Catching Spam by Looking at Traffic, Not Content
AngryDad writes "HexView has proposed a method to deal with spam without scanning actual message bodies. The method is based solely on traffic analysis. They call it STP (Source Trust Prediction). A server, like a Real-time Spam Black list, collects SMTP session source and destination addresses from participating Mail Transfer Agents (MTAs) and applies statistics to identify spam-like traffic patterns. A credibility score is returned to the MTA, so it can throttle down or drop possibly unwanted traffic. While I find it questionable, the method might be useful when combined with traditional keyword analysis." What do you think? Is this snake oil, or is there something to this?
I was going to say... What would happen if we all started replying with the same auto generated mails? How would the spammers tell the difference from legit spam replies?

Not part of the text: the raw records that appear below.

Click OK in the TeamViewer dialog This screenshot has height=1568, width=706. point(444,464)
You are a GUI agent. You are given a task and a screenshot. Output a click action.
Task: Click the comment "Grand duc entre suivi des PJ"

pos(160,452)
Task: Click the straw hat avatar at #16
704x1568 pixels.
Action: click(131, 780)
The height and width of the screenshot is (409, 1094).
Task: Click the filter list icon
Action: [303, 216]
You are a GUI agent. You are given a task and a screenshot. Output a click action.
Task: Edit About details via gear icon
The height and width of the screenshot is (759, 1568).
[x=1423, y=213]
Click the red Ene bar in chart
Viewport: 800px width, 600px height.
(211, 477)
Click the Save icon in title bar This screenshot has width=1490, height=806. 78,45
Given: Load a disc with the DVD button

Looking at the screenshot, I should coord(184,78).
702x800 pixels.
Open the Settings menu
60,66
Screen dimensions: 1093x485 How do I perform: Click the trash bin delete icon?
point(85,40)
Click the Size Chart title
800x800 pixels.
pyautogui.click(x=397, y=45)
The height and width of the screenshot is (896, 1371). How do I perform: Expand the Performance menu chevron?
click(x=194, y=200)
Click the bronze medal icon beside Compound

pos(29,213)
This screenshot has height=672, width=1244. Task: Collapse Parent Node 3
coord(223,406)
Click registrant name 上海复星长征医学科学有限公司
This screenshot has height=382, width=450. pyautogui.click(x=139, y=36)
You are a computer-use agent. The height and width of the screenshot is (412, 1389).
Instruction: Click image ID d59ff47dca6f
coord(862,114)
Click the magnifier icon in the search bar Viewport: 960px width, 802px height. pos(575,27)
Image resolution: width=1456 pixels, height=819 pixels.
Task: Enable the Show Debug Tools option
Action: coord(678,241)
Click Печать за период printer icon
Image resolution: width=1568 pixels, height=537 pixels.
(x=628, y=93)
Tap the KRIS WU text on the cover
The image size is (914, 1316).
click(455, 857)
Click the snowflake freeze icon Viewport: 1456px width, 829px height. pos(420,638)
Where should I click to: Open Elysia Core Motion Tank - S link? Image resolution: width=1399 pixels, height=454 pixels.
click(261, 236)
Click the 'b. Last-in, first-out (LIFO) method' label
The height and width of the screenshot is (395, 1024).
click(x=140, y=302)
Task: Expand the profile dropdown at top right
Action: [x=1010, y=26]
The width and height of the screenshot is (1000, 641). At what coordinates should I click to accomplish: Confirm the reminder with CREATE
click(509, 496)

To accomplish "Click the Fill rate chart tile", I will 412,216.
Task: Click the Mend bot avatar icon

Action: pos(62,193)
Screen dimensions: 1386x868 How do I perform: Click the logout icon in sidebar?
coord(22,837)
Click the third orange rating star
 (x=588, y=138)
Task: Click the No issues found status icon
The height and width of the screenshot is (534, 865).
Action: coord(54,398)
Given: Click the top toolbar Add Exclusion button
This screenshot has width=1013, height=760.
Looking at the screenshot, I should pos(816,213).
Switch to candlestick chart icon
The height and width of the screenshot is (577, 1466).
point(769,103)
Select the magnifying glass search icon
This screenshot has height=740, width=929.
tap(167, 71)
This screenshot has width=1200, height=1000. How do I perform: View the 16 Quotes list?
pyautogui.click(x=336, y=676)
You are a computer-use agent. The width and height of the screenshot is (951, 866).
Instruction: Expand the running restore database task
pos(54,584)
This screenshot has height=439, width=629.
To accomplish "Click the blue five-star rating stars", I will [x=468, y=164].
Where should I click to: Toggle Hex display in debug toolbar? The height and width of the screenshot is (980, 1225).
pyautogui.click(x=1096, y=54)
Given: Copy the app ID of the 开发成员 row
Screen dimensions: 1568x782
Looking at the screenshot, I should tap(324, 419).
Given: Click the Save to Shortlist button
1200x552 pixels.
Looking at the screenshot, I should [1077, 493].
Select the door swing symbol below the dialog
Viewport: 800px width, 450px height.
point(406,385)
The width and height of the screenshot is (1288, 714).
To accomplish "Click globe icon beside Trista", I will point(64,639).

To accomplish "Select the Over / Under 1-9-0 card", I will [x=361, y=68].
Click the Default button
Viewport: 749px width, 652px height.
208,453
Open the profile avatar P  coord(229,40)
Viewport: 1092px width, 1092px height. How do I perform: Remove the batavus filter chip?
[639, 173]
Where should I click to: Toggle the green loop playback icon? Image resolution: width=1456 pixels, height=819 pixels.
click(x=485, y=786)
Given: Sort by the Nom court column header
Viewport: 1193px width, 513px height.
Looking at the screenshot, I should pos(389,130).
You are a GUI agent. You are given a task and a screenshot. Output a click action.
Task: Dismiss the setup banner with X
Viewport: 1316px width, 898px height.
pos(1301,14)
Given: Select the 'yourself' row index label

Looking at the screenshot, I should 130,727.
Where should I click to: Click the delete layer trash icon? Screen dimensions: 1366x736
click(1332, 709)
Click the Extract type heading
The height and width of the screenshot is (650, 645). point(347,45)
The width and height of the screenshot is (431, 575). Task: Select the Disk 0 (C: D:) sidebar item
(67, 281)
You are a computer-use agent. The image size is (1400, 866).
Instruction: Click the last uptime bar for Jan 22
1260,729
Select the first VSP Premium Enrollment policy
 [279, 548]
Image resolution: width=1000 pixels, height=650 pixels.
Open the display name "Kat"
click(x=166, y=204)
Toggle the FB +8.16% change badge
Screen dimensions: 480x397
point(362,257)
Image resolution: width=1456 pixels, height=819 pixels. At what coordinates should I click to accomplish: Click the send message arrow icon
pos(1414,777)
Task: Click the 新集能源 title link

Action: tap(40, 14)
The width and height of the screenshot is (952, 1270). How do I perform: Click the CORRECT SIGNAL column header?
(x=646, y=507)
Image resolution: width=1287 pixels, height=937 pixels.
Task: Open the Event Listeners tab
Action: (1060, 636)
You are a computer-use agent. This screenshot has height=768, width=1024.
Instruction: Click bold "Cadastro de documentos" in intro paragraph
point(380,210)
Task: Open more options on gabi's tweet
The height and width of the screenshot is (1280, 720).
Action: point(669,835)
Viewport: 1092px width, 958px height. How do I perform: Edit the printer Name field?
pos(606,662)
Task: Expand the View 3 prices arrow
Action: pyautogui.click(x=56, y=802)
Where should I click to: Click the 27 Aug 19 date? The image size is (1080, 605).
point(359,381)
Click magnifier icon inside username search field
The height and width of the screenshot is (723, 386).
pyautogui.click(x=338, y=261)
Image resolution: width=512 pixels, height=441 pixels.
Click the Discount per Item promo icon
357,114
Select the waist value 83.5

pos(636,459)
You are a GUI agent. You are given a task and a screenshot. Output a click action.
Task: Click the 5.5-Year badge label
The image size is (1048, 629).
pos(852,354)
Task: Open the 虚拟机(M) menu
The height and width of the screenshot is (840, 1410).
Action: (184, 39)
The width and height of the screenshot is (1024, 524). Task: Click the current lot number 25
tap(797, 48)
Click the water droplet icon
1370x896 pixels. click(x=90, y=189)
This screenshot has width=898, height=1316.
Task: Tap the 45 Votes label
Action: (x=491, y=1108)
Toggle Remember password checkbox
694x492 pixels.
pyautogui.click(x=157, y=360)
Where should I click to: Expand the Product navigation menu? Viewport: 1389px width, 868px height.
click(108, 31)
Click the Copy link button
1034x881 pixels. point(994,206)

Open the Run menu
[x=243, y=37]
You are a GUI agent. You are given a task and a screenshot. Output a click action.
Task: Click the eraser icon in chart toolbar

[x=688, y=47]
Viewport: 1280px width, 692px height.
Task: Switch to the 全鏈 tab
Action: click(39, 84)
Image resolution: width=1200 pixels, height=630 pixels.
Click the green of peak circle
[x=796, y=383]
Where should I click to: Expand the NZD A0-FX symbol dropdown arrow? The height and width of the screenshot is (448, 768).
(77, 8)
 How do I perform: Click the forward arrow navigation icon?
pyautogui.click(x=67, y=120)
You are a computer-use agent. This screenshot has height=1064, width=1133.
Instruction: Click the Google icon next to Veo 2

The new bread of zombies have wised up to port 25 blocking / throttling and like to funnel everything through the MTA for the domain to which they are connected.
A combination of policyd, postfix, spamassain and ids/bandwidth accounting software has turned it into something manageable, at least where I work. Customers are allowed say, 100 e-mails in a 30 minute time span. If they complain and have a real reason, we can adjust. This also makes finding users with pwned machines a lot easier.
Some of them now (the spam zombies) seem to be moderating their outgoing connections so that it's not so obvious but their volume is still substantial. It just never ends...
... and its not disimilar from greylisting from what I can tell, but I don't think its going to be
effective in the long term. Getting around this type of filter (or delay) seems relatively simple
compared to the task of defeating the bayesian filters over the past couple years.
The lynchpin of greylisting is that legitimate mail will "try again" after being returned by the
server, while spam will not. The conclusion (which we hope is true) is that any mail that is
not re-sent was in fact spam. Never mind the danger that the assumption could be false and
legitimate mail gets lost -- how long will it be before spammers simply "re try" their spam --
or worse -- just send everything twice?
As with any attempt to modify behavior electronically -- behavior usually wins.
------ The best brain training is now totally free : )
yes, traffic shaping is effective in determining the nature of connections
I work for a small email company we process millions of emails an hour inbound, but only a few million a day outbound.
Our most effective filters are:
connect/HELO restrictions: you can only get email into the environment if your IP address resolves to a FQDN.
HELO restrictions: if you connect using X different HELO strings, you are blacklisted. Spambots often randomize the helos, this blocks those.
Spamassassin at the client side, filtering email into various folders based on the score.
antivirus server that filters the few viruses that make it in, and phishing is filtered too.
The problem? All this doesn't catch enough of the spam. We still have loads of CPU dedicated to filtering spam, but something like this technique at the border will help, and I'll predict (based on experience watching the traffic and spam filtering graphs) that we could cut spam another 30% just by watching the curves and tightening the restrictions during those peaks.
My (previous) ISP did this several years ago. I found out when I was making a computer for a friend. At the time (this was a few years ago) I didn't yet know just how quickly an unprotected windows-box is owned by viruses. I thought I'd be okay for the time it takes to download a firewall. 20 seconds later I got a popup that I recognized as an infection, so I shut down the machine, and tried to get the firewall / AV-software with my other machine instead - only to be greeted by a screen where my ISP informs me that "By the look of your outgoing traffic, it would seem that your machine has been turned into a spam-bot by a virus, and your account will be automatically unblocked 1 hour after the suspicious traffic stops." This was followed by some generic instructions for virus removal.